Preuve en a été donnée dans les urnes il y a quelques semaines. De fait, les résultats des élections sénatoriales s'expliquent à mon sens par le divorce entre les territoires et le pouvoir, par la colère montante des collectivités qui constatent que la manière dont on leur a présenté les trois réformes ne correspond absolument pas à la réalité...

M. Roland Courteau. On nous a trompés !

M. François Patriat. ... puisque ces réformes ont entraîné une diminution de leurs ressources...

M. Roland Courteau. Tout à fait !

M. François Patriat. ... et de leur autonomie, et n'ont pas dissipé le flou qui entoure leur avenir.

J'en veux pour preuve le fait que le rendement de la part de taxe intérieure sur les produits pétroliers, TIPP, qui a été attribuée aux régions baisse, alors même que cette ressource nous avait été présentée comme dynamique. En outre, les collectivités territoriales ignorent à deux mois de la fin de l'année le montant de la CVAE - cotisation sur la valeur ajoutée des entreprises - promise. Elles savent bien que la diminution se poursuivra l'année prochaine.

En un mot, après leur avoir fait les poches, après avoir diminué leurs ressources, voici que l'État cloue les collectivités territoriales au pilori comme responsables des difficultés que connaît aujourd'hui notre pays.

M. Roland Courteau. Effectivement. C'est la vérité !

M. François Patriat. À la veille de leur débat d'orientation budgétaire, à la veille donc d'établir leur budget, les collectivités territoriales ne disposent plus des mêmes ressources que par le passé, leur perte n'ayant même pas été intégralement compensée si l'on tient compte de l'inflation. Celle-ci a, par exemple, déjà fait perdre plus de 2 millions d'euros à la région que je préside, et nous ne savons pas de quoi demain sera fait !

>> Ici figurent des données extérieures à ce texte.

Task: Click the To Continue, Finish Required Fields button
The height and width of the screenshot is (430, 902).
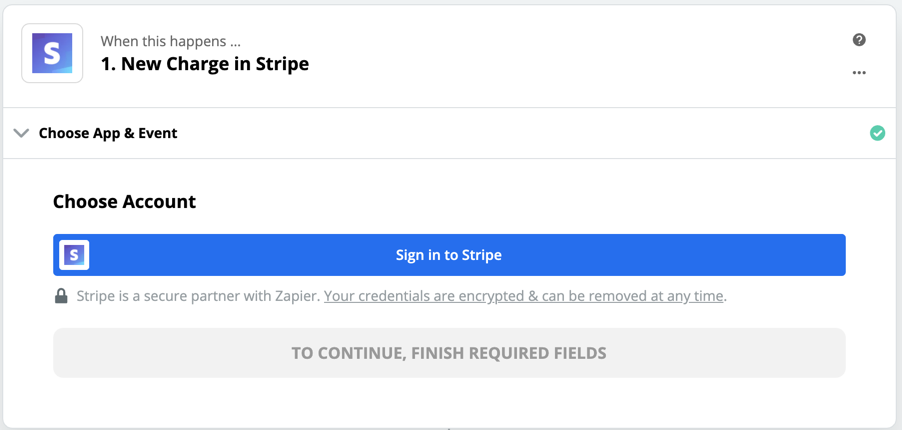Action: click(x=449, y=353)
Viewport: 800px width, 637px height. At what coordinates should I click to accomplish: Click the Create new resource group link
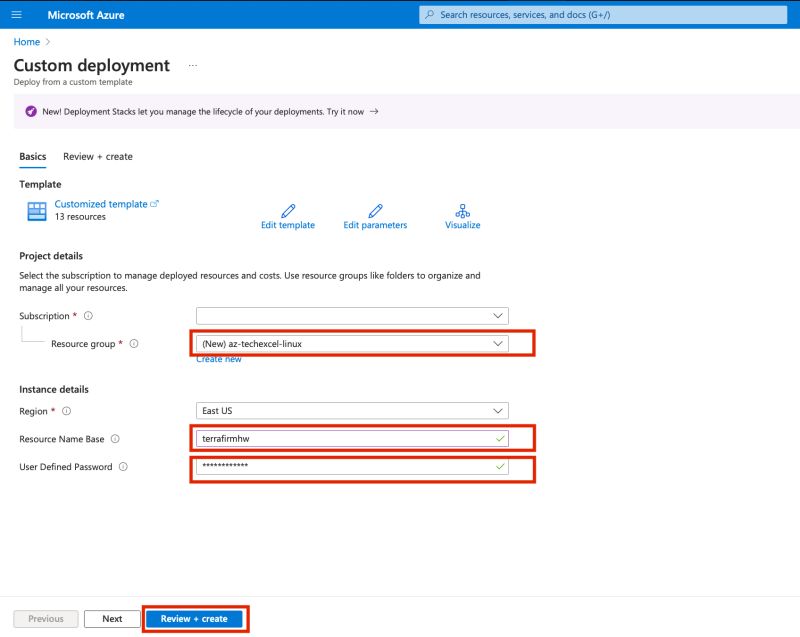(217, 360)
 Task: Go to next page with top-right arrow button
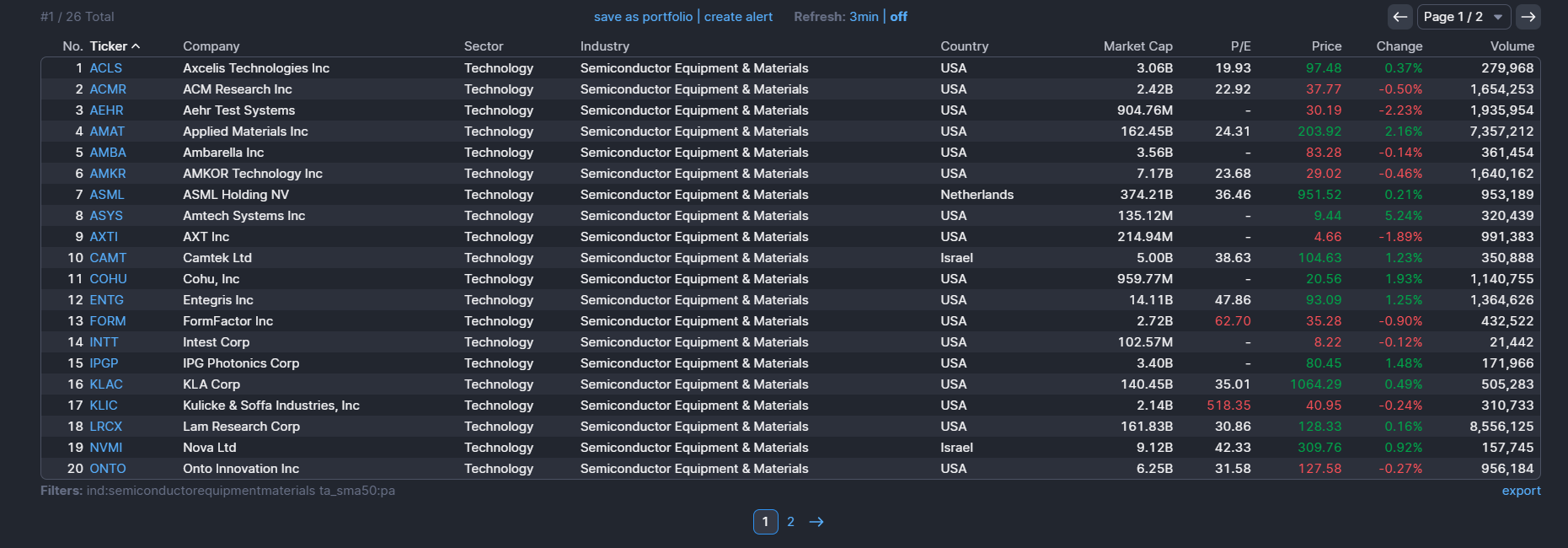1528,17
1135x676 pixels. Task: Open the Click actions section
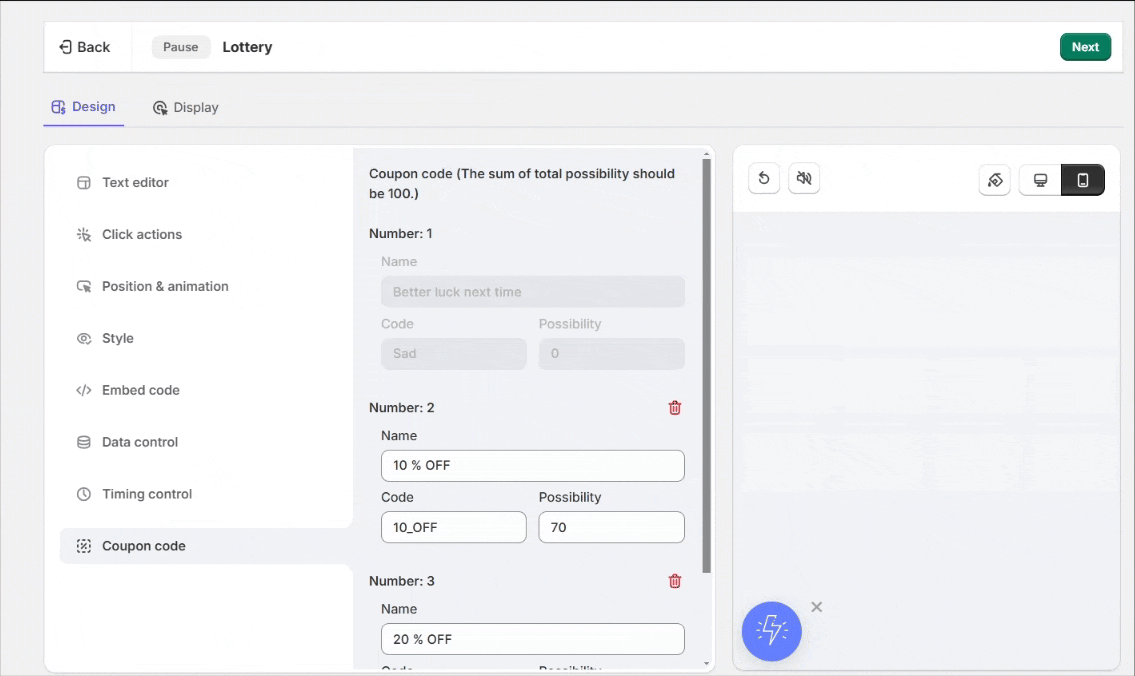[x=141, y=235]
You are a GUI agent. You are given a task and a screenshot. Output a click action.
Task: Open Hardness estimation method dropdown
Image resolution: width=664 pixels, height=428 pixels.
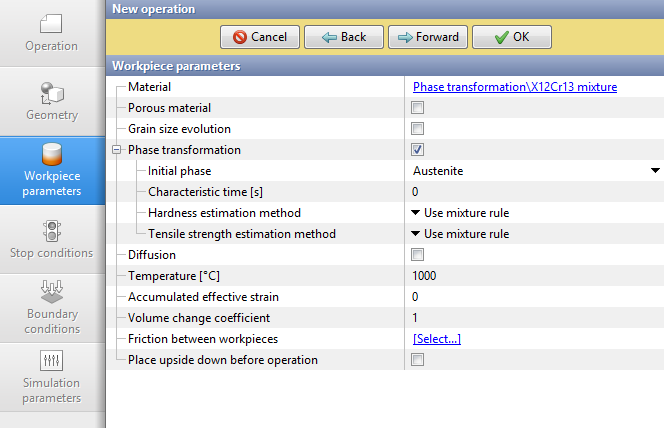[x=460, y=213]
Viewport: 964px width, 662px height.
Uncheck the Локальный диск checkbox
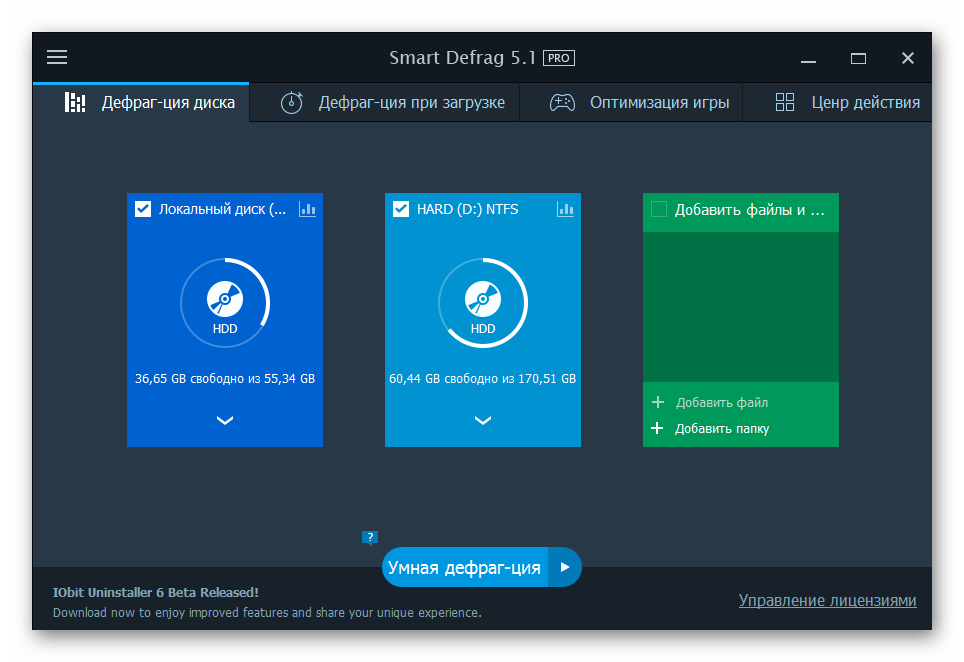click(x=143, y=209)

Alors même qu'on transfère des compétences supplémentaires aux collectivités territoriales et qu'on leur demande d'assumer davantage de responsabilités, ces collectivités - en particulier les régions - n'ont plus la maîtrise de leur devenir. C'est la raison pour laquelle, vous le comprendrez, nous ne pouvons pas accepter la réponse qui nous est donnée. (Applaudissements sur les travées du groupe socialiste-EELV et du groupe CRC ainsi que sur plusieurs travées du RDSE.)